Yurt rocket is made of propellent tanks and engines attached around cylindrical belts. Unlike traditional rockets, the stages are side by side. The fuel and oxidizer tanks are next to each other and directly feed the engine beneath them. Traditional rockets have tanks one above the other and require long pipes to reach the engine. The engines will be throttleable but do not require gimbling because the thrust is distributed around a large area. Smooth acceleration is achieved by independently throttling the engines. Yurt rocket will have much more number of smaller engines compared to traditional rockets. Small engine parts can easily be 3d printed and mass produced. 

The payload will be placed in the hollow part of the rocket and covered by cascaded light weight aerodynamic shields. Therefore large space telescopes can be deployed unfolded so as the satellites can be designed unibody. As a result the telescopes and satellites can be designed lighter and cheaper (folding mechanisms add weight and complexity). Additionally, much larger Space Station sections can be deployed in one piece. Slow acceleration allows fragile instruments to be deployed as well. Finally, space tourists can be send to space much more comfortably (no high G acceleration to bear).

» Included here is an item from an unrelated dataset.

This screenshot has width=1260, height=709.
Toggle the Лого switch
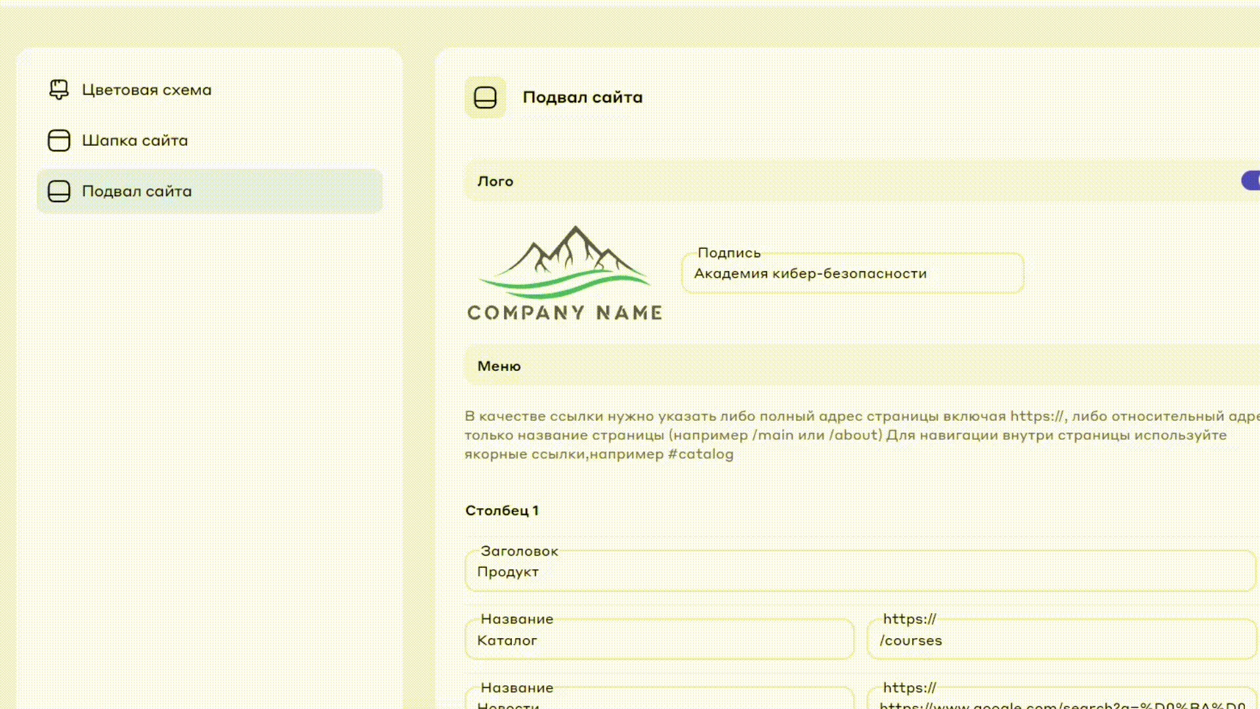(x=1251, y=181)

The first stage of the rocket will lift the rocket to 100km or above the ground without lateral speed. Just before it's fuel finishes the second stage will disengage from the first stage. After the separation, the second stage will rotate sideways and fire its engines to accelerate the remaining rocket and the payload to orbital velocity. All second stage engines will be vacuum optimized.

The first stage will free fall to earth. It's cascaded payload dome (allowing trapped air to escape, but still slowing down the fall) and parachutes will allow the stage to land close to the launch side safely. Much larger base area compared to traditional rockets will allow much stable fall without needing complex re-entry maneuvers.

The propellent tanks will be painted in black to increase the propellent pressures without external Helium pressure tanks. Longer time to orbit allows the sun rays to heat up the tanks. The tanks will be heat shielded during fueling and the shield will be removed just before the launch.

Yurt rocket design allows more stages to be added easily, just add more cylindrical belts. Finally, rockets with different diameters can easily be designed. The most critical part, the engines will be the same.